No os voy a engañar, los siguientes días fueron muy duros, mi perro no paraba de mirar hacia la calle pensando que mi perra aparecería en cualquier momento, como siempre que nos la llevábamos al veterinario, pero con la diferencia de que esta vez nunca volvería. Yo traté de seguir adelante como pude, lloraba a menudo y me sentía muy triste con regularidad, pero poco a poco fue haciéndose soportable (aunque fue uno de los primeros condicionantes que meses más tarde me hicieron tener ansiedad, pero esa es otra historia).

Mi problema fue que mi mundo entero se tambaleó y lo que yo daba por supuesto resultó no serlo tanto, por lo que tenía que empezar de nuevo. Fue un proceso difícil y de conocimiento personal, pero al final, y tras meses tratando de pasar página y ser feliz a la fuerza, comprendí que el secreto de la felicidad está en fingir que lo eres hasta que en algún momento olvides que estás fingiendo (o al menos eso aprendí en un capítulo de BoJack Horseman).

El caso es que ya sea un perro, un familiar o una parte de ti misma lo que has perdido, tienes que aprender que nada es para siempre, que todo se transforma, cambia o simplemente se desvanece, y al final tienes que seguir adelante con lo que sigue a tu lado (jamás olvidéis que hay personas que os quieren ayudar y que os quieren ver bien, no las alejéis como hice yo, porque son lo más preciado que podéis tener).
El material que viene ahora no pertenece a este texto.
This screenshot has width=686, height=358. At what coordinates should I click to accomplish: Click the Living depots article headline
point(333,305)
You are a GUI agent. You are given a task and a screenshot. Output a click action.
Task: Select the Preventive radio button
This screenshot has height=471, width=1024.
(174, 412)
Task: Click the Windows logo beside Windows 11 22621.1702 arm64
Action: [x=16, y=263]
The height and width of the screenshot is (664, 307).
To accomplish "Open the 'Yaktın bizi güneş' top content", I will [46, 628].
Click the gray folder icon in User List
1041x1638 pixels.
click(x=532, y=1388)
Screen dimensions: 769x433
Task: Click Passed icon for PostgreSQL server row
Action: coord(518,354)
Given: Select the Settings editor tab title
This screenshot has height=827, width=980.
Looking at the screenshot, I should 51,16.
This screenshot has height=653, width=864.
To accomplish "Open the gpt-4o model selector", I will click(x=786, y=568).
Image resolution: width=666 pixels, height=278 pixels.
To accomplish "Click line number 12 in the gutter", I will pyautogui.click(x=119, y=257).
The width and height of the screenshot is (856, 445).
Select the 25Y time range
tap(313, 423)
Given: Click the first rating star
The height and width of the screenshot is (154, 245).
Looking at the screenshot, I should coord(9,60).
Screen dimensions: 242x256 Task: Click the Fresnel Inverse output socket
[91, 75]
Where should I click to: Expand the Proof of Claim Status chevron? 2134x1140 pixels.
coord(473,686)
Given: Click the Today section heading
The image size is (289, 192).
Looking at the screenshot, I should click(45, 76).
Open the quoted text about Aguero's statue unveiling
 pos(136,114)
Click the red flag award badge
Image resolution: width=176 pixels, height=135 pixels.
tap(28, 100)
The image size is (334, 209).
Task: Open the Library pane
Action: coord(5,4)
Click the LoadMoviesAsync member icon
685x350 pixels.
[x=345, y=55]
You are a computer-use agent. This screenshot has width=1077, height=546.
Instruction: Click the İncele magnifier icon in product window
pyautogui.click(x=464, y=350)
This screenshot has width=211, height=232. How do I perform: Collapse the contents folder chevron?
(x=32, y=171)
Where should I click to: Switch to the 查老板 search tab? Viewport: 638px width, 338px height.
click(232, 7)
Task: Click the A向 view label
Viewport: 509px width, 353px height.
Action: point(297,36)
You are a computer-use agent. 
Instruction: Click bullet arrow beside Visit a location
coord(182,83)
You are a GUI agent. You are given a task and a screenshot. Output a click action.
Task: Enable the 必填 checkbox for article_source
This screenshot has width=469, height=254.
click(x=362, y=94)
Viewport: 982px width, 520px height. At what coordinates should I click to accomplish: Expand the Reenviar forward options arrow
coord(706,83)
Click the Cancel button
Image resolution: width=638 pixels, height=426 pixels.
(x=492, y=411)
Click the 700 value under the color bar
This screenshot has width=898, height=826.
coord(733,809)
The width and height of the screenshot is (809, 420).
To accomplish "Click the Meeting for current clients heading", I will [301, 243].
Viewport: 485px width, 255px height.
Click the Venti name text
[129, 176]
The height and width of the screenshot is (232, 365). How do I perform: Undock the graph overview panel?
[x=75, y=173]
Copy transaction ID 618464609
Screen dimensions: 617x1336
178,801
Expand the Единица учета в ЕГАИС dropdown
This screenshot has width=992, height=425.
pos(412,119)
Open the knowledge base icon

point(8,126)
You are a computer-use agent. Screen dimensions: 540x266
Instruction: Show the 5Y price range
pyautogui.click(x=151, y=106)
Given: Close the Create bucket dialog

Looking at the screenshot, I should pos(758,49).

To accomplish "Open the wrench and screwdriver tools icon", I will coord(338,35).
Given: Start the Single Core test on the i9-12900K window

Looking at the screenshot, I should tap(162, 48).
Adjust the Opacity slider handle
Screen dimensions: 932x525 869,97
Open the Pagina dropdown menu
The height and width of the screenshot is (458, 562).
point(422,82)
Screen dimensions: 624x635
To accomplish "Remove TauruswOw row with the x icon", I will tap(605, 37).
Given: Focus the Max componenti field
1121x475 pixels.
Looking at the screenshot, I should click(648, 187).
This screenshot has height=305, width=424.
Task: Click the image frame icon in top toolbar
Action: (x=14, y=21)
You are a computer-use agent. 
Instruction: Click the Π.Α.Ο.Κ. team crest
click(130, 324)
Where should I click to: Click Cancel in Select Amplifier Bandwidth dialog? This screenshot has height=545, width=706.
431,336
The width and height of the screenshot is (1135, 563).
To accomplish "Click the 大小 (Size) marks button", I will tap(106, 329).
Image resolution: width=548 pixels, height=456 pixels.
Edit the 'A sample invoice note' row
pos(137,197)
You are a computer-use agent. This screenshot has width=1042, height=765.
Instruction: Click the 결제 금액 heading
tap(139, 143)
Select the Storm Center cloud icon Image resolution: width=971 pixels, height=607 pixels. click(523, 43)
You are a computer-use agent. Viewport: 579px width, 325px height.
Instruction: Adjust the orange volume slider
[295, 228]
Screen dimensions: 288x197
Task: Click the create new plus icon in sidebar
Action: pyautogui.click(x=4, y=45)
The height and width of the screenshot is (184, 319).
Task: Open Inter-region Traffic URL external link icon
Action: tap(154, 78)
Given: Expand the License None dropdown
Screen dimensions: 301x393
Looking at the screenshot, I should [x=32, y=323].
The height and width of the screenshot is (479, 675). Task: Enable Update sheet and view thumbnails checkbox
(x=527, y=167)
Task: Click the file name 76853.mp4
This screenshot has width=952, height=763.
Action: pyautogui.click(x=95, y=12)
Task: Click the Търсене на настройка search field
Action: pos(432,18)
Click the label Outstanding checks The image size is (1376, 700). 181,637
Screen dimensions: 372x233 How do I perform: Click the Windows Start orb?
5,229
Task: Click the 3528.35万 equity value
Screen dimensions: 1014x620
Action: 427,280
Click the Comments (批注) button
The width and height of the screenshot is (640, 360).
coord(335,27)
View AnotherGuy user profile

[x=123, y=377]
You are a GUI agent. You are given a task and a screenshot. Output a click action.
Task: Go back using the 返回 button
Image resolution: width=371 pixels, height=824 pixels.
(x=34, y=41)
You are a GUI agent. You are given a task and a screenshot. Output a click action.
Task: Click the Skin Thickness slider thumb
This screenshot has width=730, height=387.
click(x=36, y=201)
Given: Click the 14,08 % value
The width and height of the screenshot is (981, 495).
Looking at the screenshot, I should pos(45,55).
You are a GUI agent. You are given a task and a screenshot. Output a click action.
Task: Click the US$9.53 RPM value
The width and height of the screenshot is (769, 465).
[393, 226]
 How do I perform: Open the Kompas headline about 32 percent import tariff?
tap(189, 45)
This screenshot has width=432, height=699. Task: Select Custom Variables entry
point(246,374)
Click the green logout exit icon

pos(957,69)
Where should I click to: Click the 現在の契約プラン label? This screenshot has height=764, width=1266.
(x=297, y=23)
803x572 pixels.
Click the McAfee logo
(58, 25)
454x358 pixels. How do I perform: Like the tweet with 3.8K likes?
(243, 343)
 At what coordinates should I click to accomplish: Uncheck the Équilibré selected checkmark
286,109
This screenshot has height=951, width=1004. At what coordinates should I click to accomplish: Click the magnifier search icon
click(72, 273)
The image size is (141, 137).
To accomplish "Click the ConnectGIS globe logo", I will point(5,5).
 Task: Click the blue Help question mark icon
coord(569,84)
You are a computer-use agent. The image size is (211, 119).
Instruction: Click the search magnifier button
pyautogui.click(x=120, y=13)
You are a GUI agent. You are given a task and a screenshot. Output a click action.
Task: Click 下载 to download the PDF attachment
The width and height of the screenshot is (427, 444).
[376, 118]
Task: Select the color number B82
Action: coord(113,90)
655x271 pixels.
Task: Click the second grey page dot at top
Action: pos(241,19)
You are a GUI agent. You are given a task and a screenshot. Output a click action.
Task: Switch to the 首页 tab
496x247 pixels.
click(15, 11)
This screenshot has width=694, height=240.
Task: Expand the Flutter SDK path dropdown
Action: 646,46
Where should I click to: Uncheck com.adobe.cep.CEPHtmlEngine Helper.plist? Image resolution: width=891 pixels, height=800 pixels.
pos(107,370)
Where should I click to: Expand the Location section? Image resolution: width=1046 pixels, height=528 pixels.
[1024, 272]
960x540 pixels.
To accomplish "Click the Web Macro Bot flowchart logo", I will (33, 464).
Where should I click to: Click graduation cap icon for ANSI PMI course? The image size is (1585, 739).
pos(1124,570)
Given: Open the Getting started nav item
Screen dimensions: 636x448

Además, algo nunca se va del todo cuando tienes tantos recuerdos para rememorar los años buenos. Pero si esto aún no os sirve de mucho, podéis recurrir a algo un poco “cursi” pero que en cierta forma ayuda, y que aprendí del libro Tengo ganas de ti de Federico Moccia (yo leyendo un libro romántico, maldita adolescencia). Bueno, en este libro una de las protagonistas dice que cuando alguien se va, lo que puedes hacer es coger papel y boli y escribirle algo (lo que tú quieras, independientemente de la longitud, un texto eterno o una palabra), para después doblar el papel y quemarlo. De esta manera la nota se la lleva el viento y el dolor no se te queda tan dentro, y así te liberas del peso de llevar a cuestas día tras día la pérdida. No sé si os servirá, pero a mi me alivió hacerlo, y seis meses más tarde, cuando mi perro Kiko falleció (se dejó ir poco a poco producto de la pena de no estar con su compañera de vida), también lo hice con él, pero con la tranquilidad añadida de que ahora se estarían cuidando mutuamente, como siempre hicieron.

P.D.: Mientras he escrito lo anterior no he podido evitar llorar, pero de una manera distinta a la que acostumbraba cuando pensaba en Lola, esta vez lo he hecho con una sonrisa en la cara, con la paz que te da el haber superado el dolor pero no haber olvidado el recuerdo de todos los momentos felices que pasamos juntas.